Children in Armed Conflict, Radhika Coomaraswamy, told IPS

that "The U.N. has advocated repeatedly that no child, abused

in war time as a child soldier or porter or war wife, should

be held personally responsible for the acts and orders of

their commanders."

 

She also urged the two countries, which are both parties to

the Optional Protocol on Children in Armed Conflict, "to

allow for Omar's reintegration into society through

rehabilitation programmes", adding that to her knowledge

"much has been done to prepare such programmes in Canada".

 

The statute of the International Criminal Court (ICC) states

that no one under the age of 18 should be tried for war

crimes. Prosecutors in other international tribunals have

also used their discretion not to prosecute children in the

past.

 

In addition, there seems to be little or no evidence that

Khadr actually threw the grenade that killed the soldier,

other than "confessions" allegedly obtained under suspicious

circumstances.

 

Khadr's lawyer claims that the accused was interrogated in at

the U.S.-run Bagram air base while still recovering from

serious injuries, which included two gunshot wounds and

shrapnel in his face and eye.
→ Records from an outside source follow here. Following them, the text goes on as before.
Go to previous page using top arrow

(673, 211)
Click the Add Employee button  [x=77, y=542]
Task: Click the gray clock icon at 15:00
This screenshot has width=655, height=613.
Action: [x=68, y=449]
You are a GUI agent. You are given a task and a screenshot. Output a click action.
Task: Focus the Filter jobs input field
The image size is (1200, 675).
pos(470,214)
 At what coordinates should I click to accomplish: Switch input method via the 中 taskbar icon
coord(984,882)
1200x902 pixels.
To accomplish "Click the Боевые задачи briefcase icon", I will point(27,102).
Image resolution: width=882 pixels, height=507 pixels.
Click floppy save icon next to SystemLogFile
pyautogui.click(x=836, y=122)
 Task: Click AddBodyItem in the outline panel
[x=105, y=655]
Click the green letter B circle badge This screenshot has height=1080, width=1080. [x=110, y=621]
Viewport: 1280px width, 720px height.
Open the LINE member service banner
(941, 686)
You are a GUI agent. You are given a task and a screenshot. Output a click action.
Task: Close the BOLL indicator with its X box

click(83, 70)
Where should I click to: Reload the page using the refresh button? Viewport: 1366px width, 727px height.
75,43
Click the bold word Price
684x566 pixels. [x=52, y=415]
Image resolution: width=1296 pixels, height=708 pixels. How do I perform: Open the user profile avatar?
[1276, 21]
He was also threatened with

rape in a U.S. prison, one interrogator confirmed, and

promised a return to Canada if he told the interrogators what

they wanted to hear.

 

During a hearing in May, the interrogators involved claimed

they had treated Khadr very well, but did admit that he was

threatened and interrogated while still severely wounded.

These abusive interrogation methods are in violation of

Common Article 3 of the Geneva Conventions and other humane

treatment international standards.

 

Patrick Parish, the military judge working on the case in

Guantanamo, has decided to admit the statements extrapolated

during these interrogations into court.

 

Prosecutor Jeff Groharing has tried to depict Khadr as a

committed and informed al Qaeda fighter, claiming that he

"embraced [the al Qaeda ideology] and used it to justify his

activities". In contrast, his defence attorney has described

him as a child forced into war by adults.

 

Aside from the controversy about the detention and treatment

of Omar Khadr, there is also a debate about the fairness of

military commissions.

 

Earlier this month Khadr's lawyer filed a petition with the

U.S. Supreme Court, claiming that commissions are

unconstitutional because they offer a lower standard of

justice to foreign citizens, whilst U.S. nationals also get

the protection of a federal court.

 

"The United Nations continues to insist that children accused

of crimes, as distinct from war crimes, must be tried in

accordance with the rules and procedures which respect and

respond to his minority at the time of the alleged offence"

Coomaraswamy told IPS, adding that "Clearly, no military

tribunal, which I am aware of, meets these international

standards".

 

Anthony Lake, the executive director of the U.N. children's

agency UNICEF, has also spoken against children under 18

being tried for war crimes.

 

The U.S. and Canada were amongst the countries that worked to

persuade the Security Council to create and implement norms

for the protection of children in conflict.

 

It is now their duty, Coomaraswamy commented, "to come to a

mutually acceptable solution on the future of Omar Khadr that

would prevent him from being convicted of a war crime he

allegedly committed when he was a child".